(Pixel coordinate grounding data)
Segment Open

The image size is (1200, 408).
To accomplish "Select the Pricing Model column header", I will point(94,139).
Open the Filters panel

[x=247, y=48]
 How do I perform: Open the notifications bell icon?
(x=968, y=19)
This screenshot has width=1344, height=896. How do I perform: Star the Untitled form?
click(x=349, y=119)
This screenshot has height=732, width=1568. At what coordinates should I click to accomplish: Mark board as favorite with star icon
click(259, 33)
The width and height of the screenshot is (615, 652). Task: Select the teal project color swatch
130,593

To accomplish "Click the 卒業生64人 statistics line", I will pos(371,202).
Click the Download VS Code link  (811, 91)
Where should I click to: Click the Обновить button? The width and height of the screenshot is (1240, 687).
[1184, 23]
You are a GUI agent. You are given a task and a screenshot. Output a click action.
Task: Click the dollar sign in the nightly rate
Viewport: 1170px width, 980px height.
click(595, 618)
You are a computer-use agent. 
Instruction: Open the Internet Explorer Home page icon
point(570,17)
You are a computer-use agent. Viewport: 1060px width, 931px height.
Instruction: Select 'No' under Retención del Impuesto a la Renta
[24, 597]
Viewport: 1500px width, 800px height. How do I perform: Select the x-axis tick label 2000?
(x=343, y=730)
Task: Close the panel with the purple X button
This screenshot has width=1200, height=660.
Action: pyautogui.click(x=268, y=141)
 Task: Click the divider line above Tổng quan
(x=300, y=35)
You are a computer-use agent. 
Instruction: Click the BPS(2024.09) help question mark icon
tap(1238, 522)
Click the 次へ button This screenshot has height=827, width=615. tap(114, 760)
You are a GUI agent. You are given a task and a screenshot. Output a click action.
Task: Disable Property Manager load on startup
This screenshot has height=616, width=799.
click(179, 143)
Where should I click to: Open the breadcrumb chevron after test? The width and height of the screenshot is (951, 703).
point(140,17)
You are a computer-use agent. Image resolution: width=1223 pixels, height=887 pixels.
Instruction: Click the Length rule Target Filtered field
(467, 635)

Segment Closed

## Work to complete
Every entry should be given again exactly as written.

## Task solution
The image size is (1200, 408).
To accomplish "Select the Pricing Model column header", I will point(94,139).
Open the Filters panel

[x=247, y=48]
 How do I perform: Open the notifications bell icon?
(x=968, y=19)
This screenshot has width=1344, height=896. How do I perform: Star the Untitled form?
click(x=349, y=119)
This screenshot has height=732, width=1568. At what coordinates should I click to accomplish: Mark board as favorite with star icon
click(259, 33)
The width and height of the screenshot is (615, 652). Task: Select the teal project color swatch
130,593

To accomplish "Click the 卒業生64人 statistics line", I will pos(371,202).
Click the Download VS Code link  (811, 91)
Where should I click to: Click the Обновить button? The width and height of the screenshot is (1240, 687).
[1184, 23]
You are a GUI agent. You are given a task and a screenshot. Output a click action.
Task: Click the dollar sign in the nightly rate
Viewport: 1170px width, 980px height.
click(595, 618)
You are a computer-use agent. 
Instruction: Open the Internet Explorer Home page icon
point(570,17)
You are a computer-use agent. Viewport: 1060px width, 931px height.
Instruction: Select 'No' under Retención del Impuesto a la Renta
[24, 597]
Viewport: 1500px width, 800px height. How do I perform: Select the x-axis tick label 2000?
(x=343, y=730)
Task: Close the panel with the purple X button
This screenshot has width=1200, height=660.
Action: pyautogui.click(x=268, y=141)
 Task: Click the divider line above Tổng quan
(x=300, y=35)
You are a computer-use agent. 
Instruction: Click the BPS(2024.09) help question mark icon
tap(1238, 522)
Click the 次へ button This screenshot has height=827, width=615. tap(114, 760)
You are a GUI agent. You are given a task and a screenshot. Output a click action.
Task: Disable Property Manager load on startup
This screenshot has height=616, width=799.
click(179, 143)
Where should I click to: Open the breadcrumb chevron after test? The width and height of the screenshot is (951, 703).
point(140,17)
You are a computer-use agent. Image resolution: width=1223 pixels, height=887 pixels.
Instruction: Click the Length rule Target Filtered field
(467, 635)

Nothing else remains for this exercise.